Indeed, debt financing has been the main method of fundraising for entrepreneurs in Africa. This is why many businesses failed. Banks are usually reluctant to lend money to entrepreneurs because there is no guarantee that the entrepreneur’s business model would generate enough revenue to pay back the loan. As a result, we’ve seen many young African entrepreneurs full of brilliant ideas, who unfortunately could not grow their businesses due to a lack of capital. However, business fundraising in Africa started to change over the last decade. And this change has become possible thanks to the growth of private equity funds.
Source: African Development Bank
A private equity fund is a pooled investment vehicle where the adviser pools together the money invested in the fund by all the investors and uses that money to make investments on behalf of the fund. Africa is attracting private equity investors for three reasons: (1) the recent robust economic growth on the continent, (2) improvements in structural factors, and (3) the absence of competition in the African market. Between 2002 and 2011, private equity investments grew significantly in Sub-Saharan Africa and South Africa. In 2002, private equity investment in African markets was less than $500 million. By 2006, private equity investment in African markets exceeded $3 billion. Between 2012 and 2017, 953 private equity (PE) deals worth $24 billion were reported. The main sector focuses for PE investments in 2017 were consumer discretionary and IT; others included financial services, education, healthcare, and agribusiness. Nigeria accounted for 73% of the $10.7 billion value of private equity funding in the West African region. This is not surprising, considering a number of PE deals concluded in the country between 2012 and 2017—such as the $350 million private equity investment in Japaul Oil.

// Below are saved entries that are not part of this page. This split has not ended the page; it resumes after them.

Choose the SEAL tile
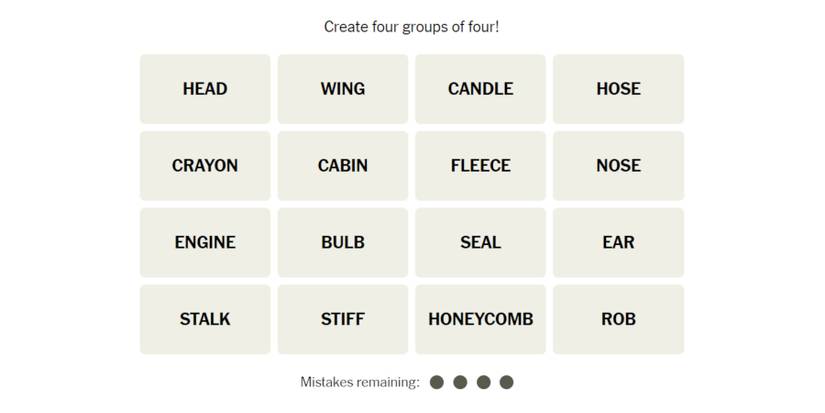(x=480, y=242)
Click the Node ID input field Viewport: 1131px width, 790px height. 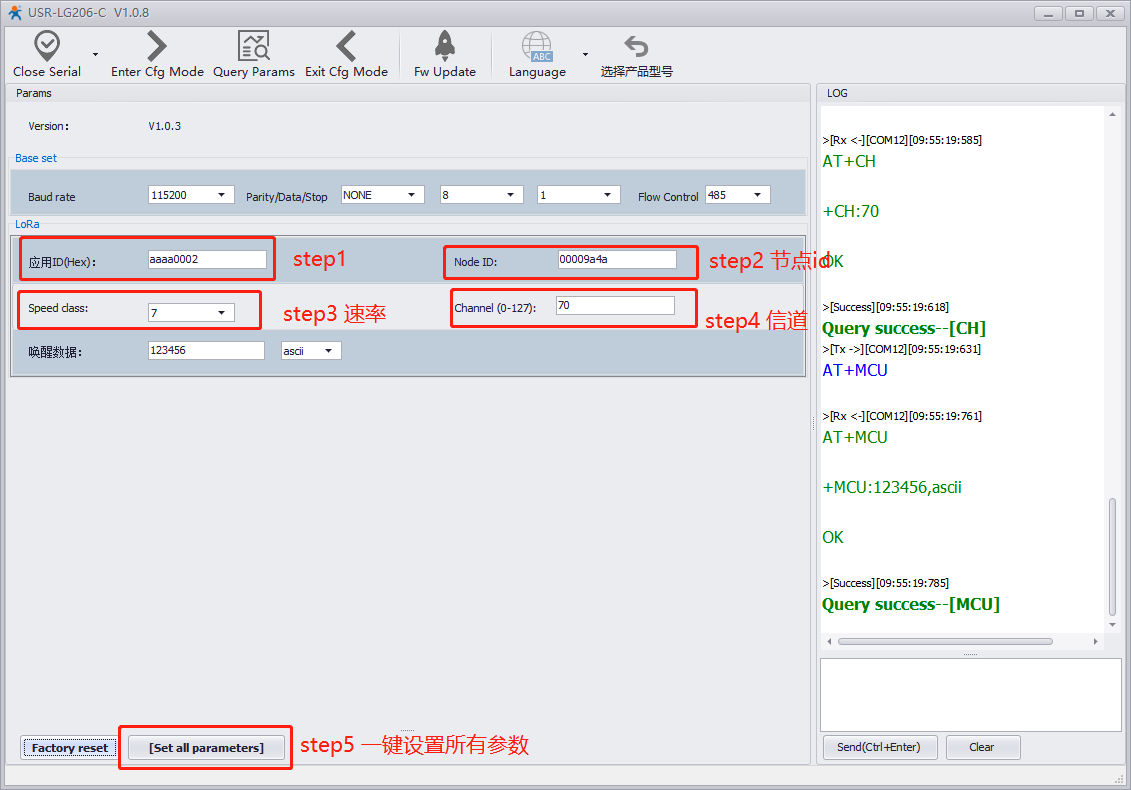617,260
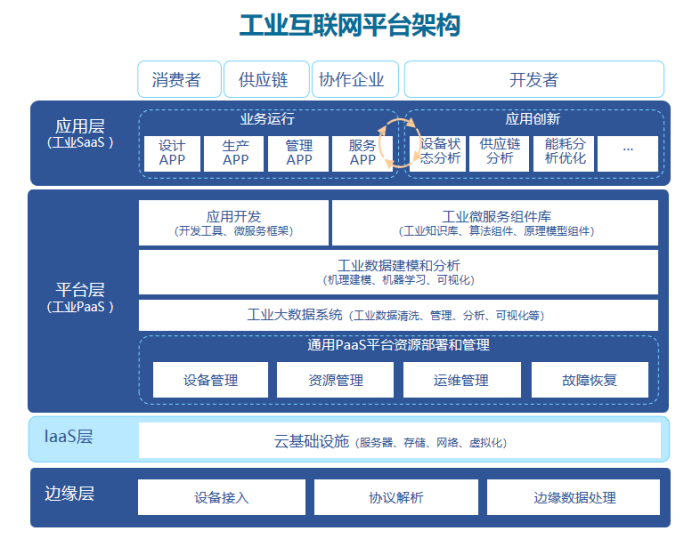Select the 能耗分析优化 block
This screenshot has width=700, height=539.
click(564, 153)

Private equity funds provided massive capital to African startups in exchange for equity in these startups. These enable African entrepreneurs to focus on growing their companies and their products rather than being stressed by the reimbursement of bank loans. By providing funding for African companies, PE investments generate a multiplier effect. Indeed, not only does the industry yield profits for its investors, but it also creates socioeconomic benefits for consumers. Businesses backed by PE investments have been shown to grow faster than other types of companies. PE injects international capital into Africa and strengthens economies. In this way, there is an indirect effect on the stability, strength, and vibrancy of both local and regional economies.